Finance heavyweights, in fact, have said that it is their industry’s blockchain of choice.

“Ether is ‘very much what I call the Wall Street token,’” Jan van Eck, CEO of the $132 billion asset manager Van Eck, told Fox Business on August 28.

Equally, Solana shares some of Ethereum’s attributes and is garnering significant investor attention.

“There’s a lot of pent-up demand for Solana,” Matt Hougan, chief investment officer at Bitwise, previously told DL News, projecting the firm’s Solana ETF will surpass $3 billion in assets by next year.

As for smaller tokens?

“Lower market cap tokens do not have the same liquidity and are too hinged on the success of small unproven protocols,” Huang said.

Beyond buy and hold

If the strategy in 2025 was to simply buy and hold, the end-of-year collapse proves that the model just isn’t enough.

“In a world where Bitcoin and Ethereum each have multiple DATs, and crypto ETFs are becoming increasingly popular, it will also be important for DATs to have strategies beyond buying and holding,” Kwok said.

The most aggressive companies might adopt hedge-fund tactics, including shorting altcoins against Bitcoin longs, using derivatives to protect themselves against falling prices, or actively trading around core positions, Kwok said.

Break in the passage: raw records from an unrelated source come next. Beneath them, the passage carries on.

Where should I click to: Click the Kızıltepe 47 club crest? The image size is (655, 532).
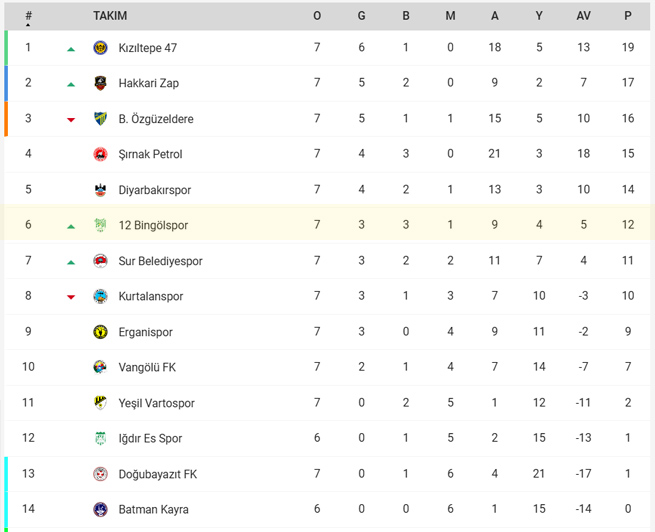point(100,48)
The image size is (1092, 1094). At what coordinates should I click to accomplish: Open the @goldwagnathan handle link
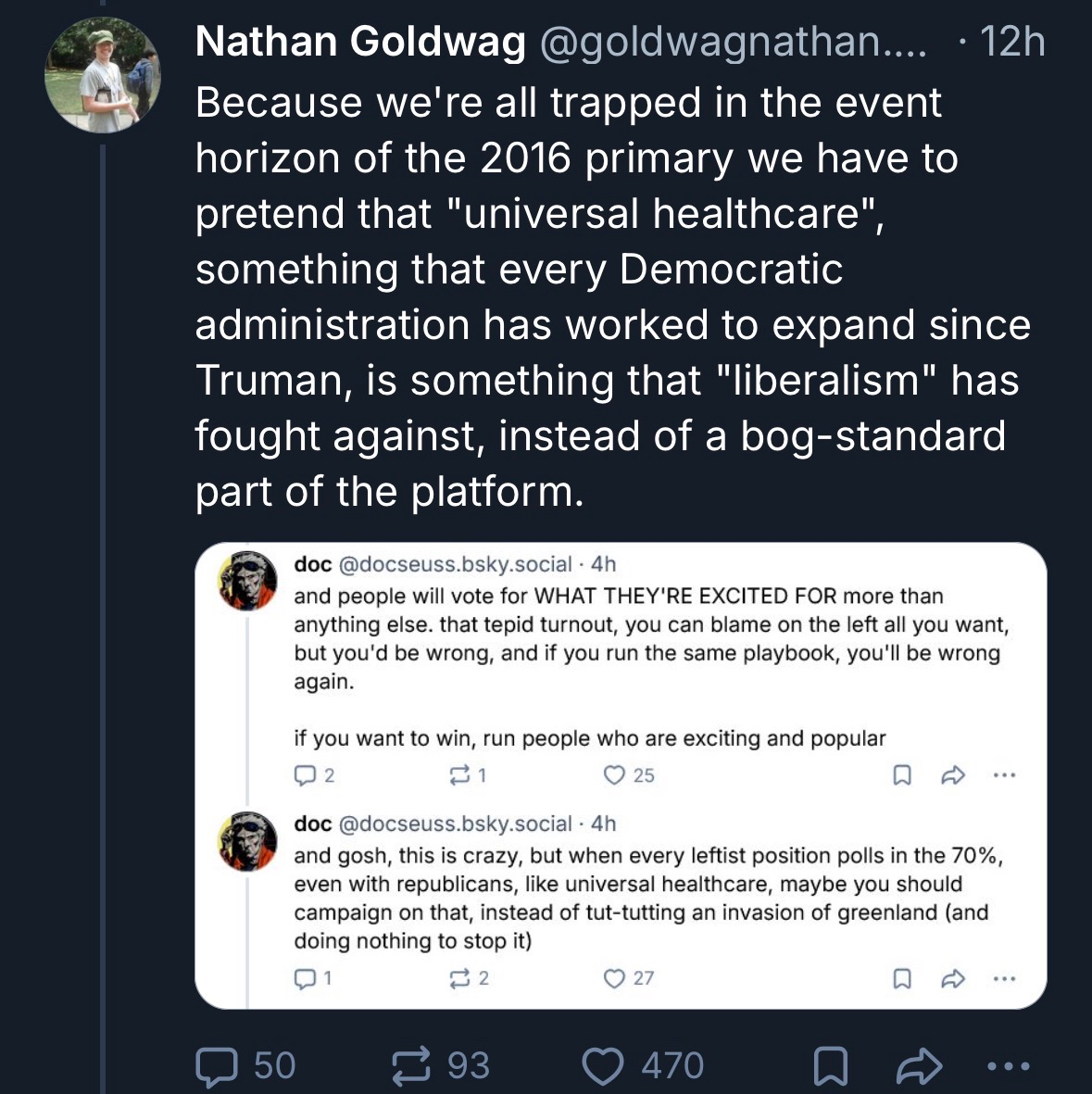tap(733, 43)
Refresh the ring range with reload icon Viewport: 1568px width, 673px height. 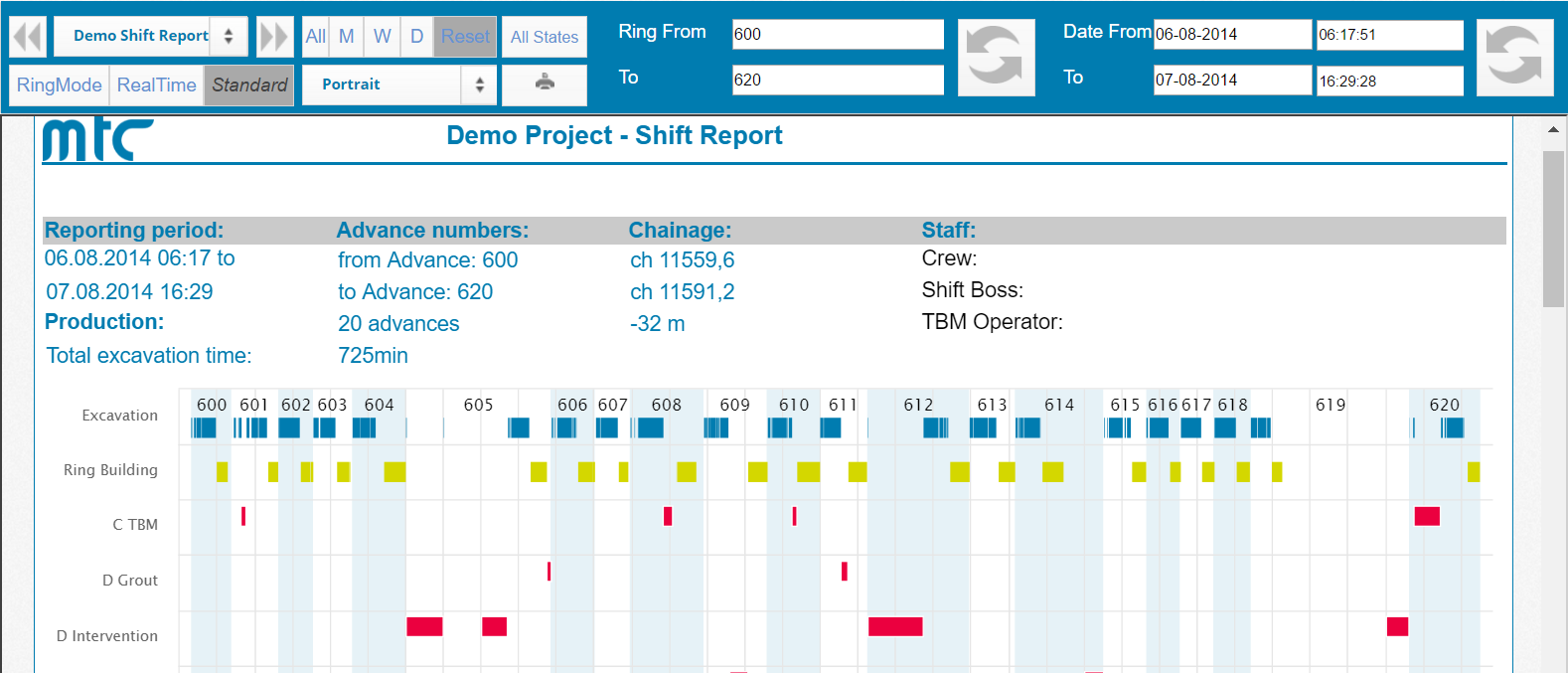tap(996, 57)
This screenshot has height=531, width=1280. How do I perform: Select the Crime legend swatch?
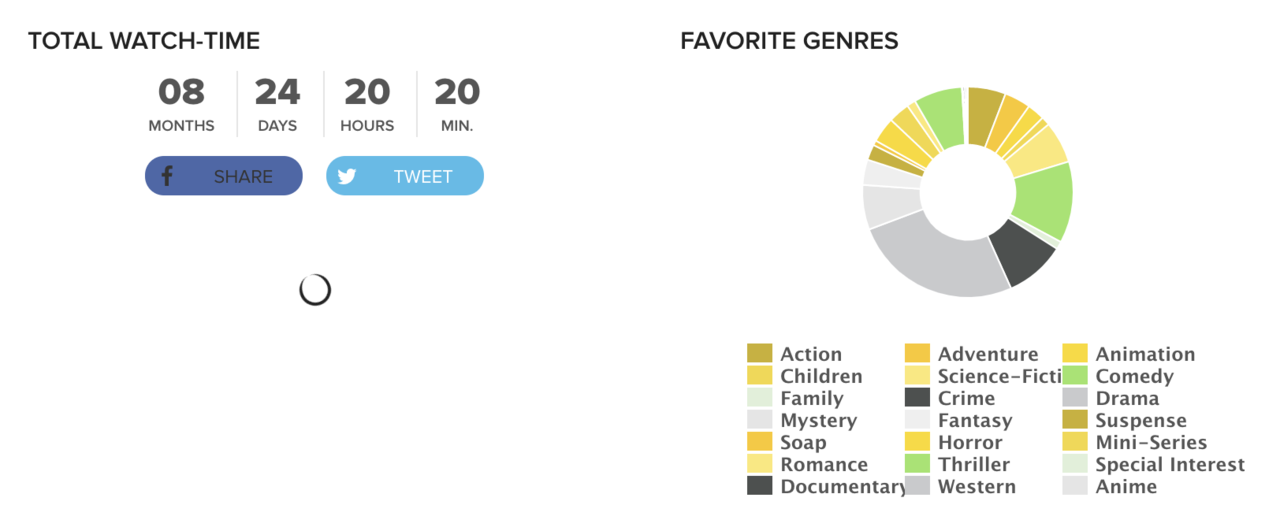(x=917, y=398)
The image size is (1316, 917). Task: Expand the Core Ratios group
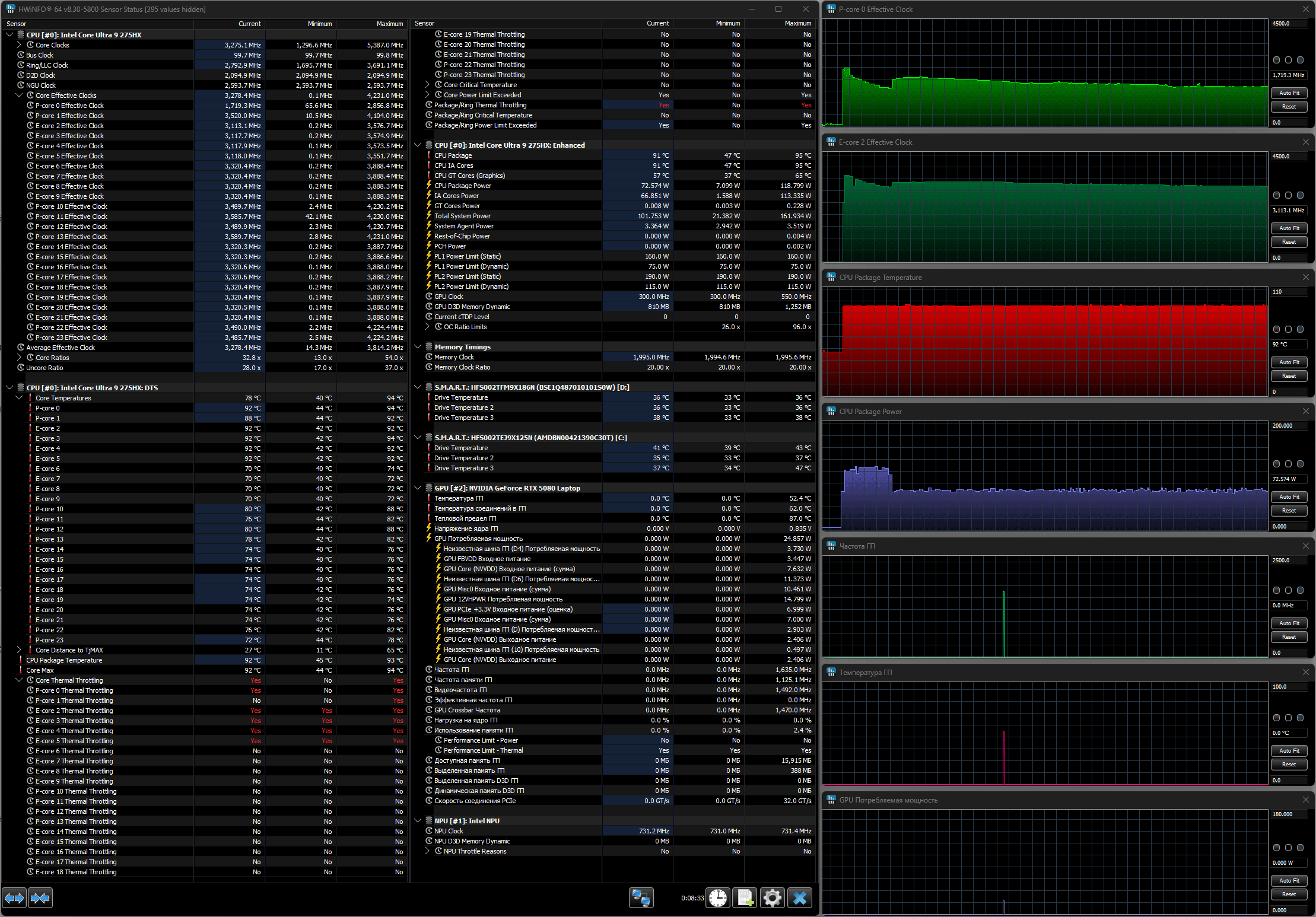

Still, other better-capitalised firms may take advantage of the lull.

Katherine Dowling, president of Bitcoin Standard Treasury Company, expects the strongest treasuries to emerge from 2025’s collapse stronger than ever — by acquiring the weak.

“Bitcoin DATs will push through this current noise as well. We will also likely see some DAT M&A opportunistic activity,” Dowling told DL News.

With 195 treasury companies around but only a handful trading above net asset value, failed treasuries could eventually become acquisition targets.